Stored records
━━━━━━━━━━

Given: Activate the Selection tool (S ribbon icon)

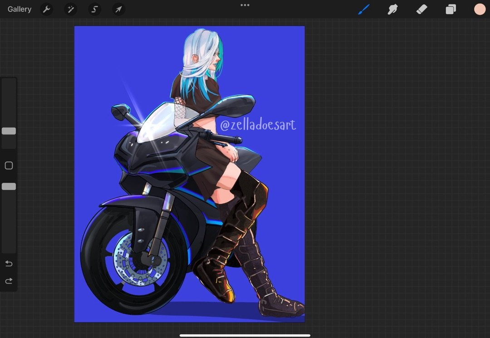Looking at the screenshot, I should [94, 9].
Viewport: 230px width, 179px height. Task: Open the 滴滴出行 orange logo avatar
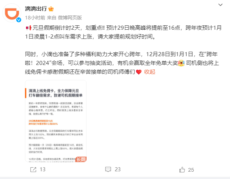pyautogui.click(x=12, y=13)
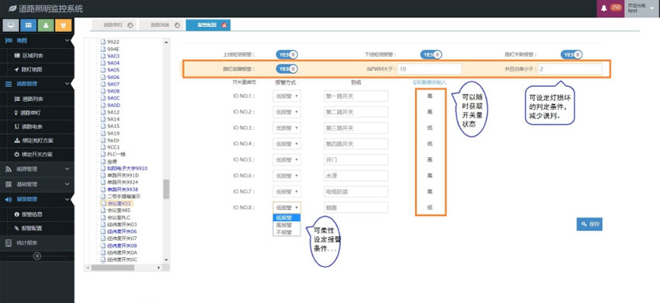Click the PWM threshold input showing 10
Screen dimensions: 660x303
tap(429, 68)
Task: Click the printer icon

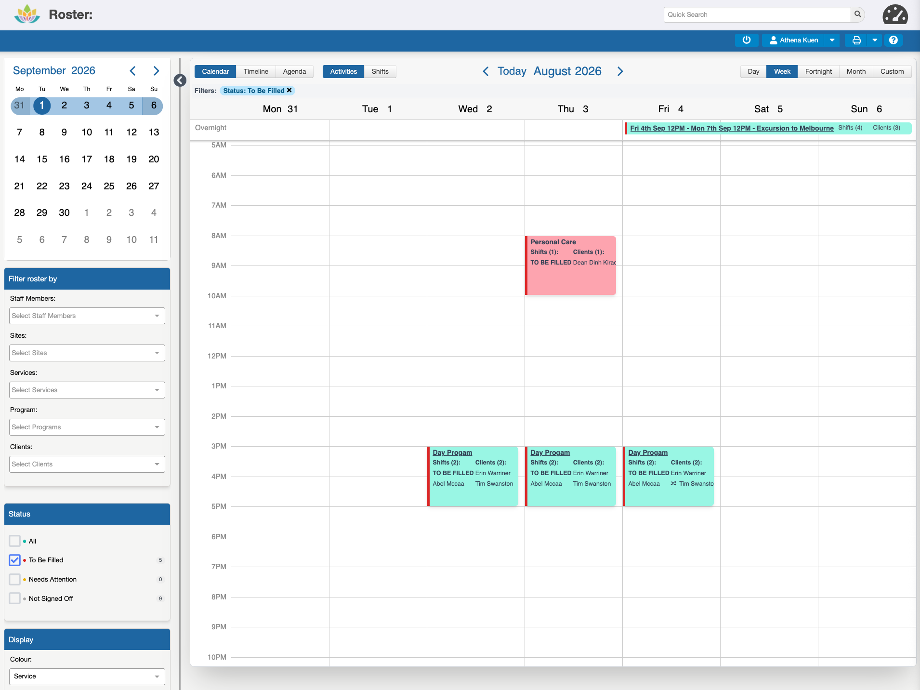Action: click(856, 40)
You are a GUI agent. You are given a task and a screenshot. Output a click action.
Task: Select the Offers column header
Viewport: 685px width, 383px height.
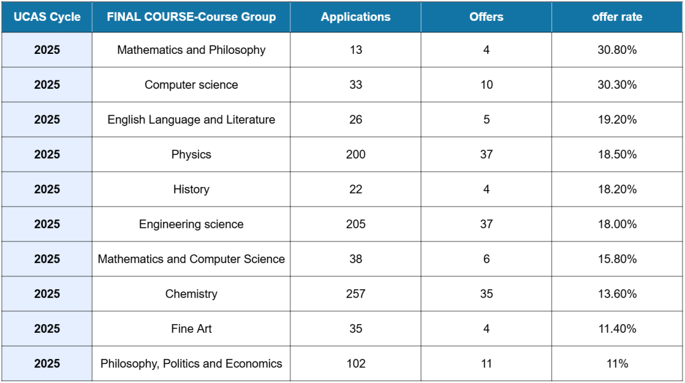[x=486, y=17]

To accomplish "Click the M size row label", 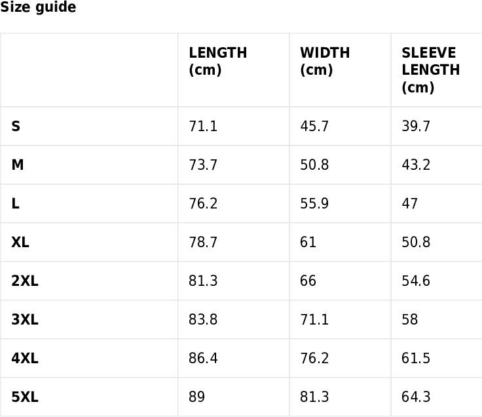I will (x=18, y=165).
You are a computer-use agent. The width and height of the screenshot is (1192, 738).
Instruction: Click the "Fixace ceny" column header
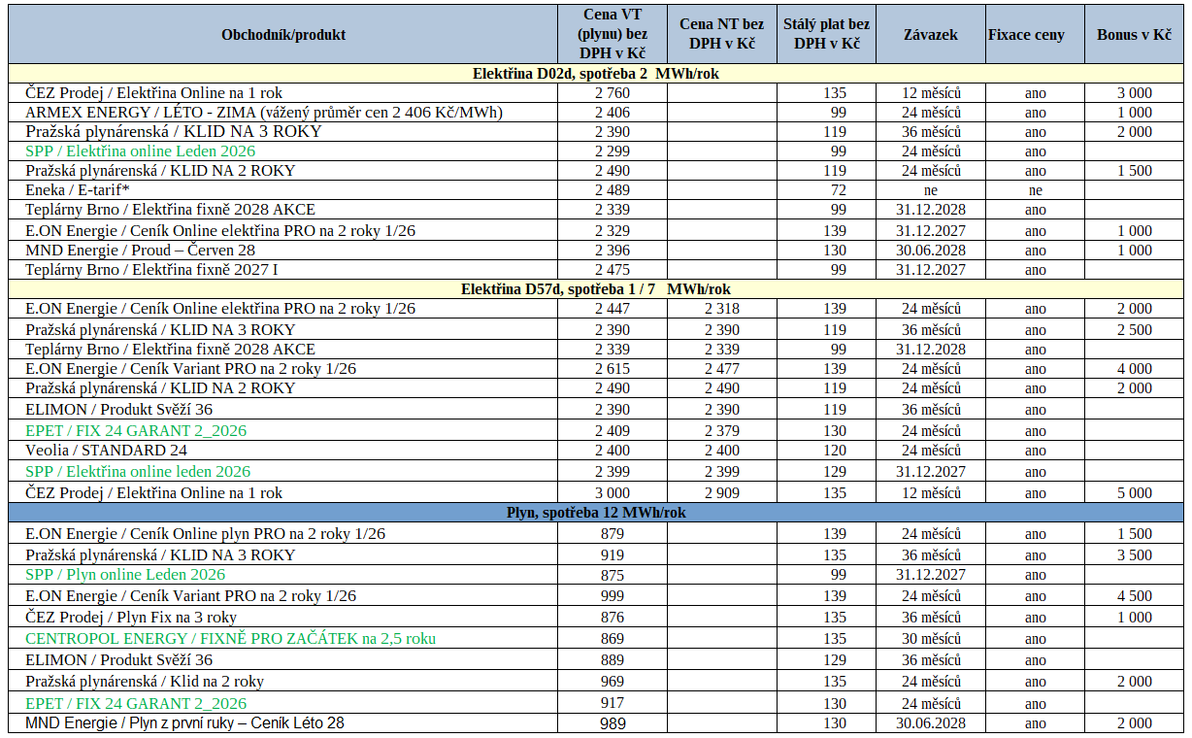click(1026, 35)
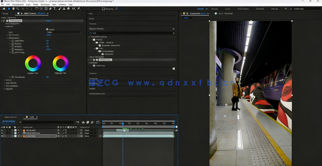Activate the Puppet Pin tool

[79, 9]
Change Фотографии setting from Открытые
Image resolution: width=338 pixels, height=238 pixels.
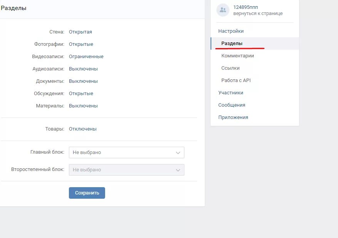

━━━━━━━━━━

• **WORK TO BE COMPLETED**
Restate word for word only the lines that run from the line holding "Instruction: Click the" to the end of the data, both ends kept, leaving every picture out.

• **SOLUTION**
Instruction: Click the "Fixace ceny" column header
click(1026, 35)
Activate the Puppet Pin tool

[79, 9]
Change Фотографии setting from Открытые
Image resolution: width=338 pixels, height=238 pixels.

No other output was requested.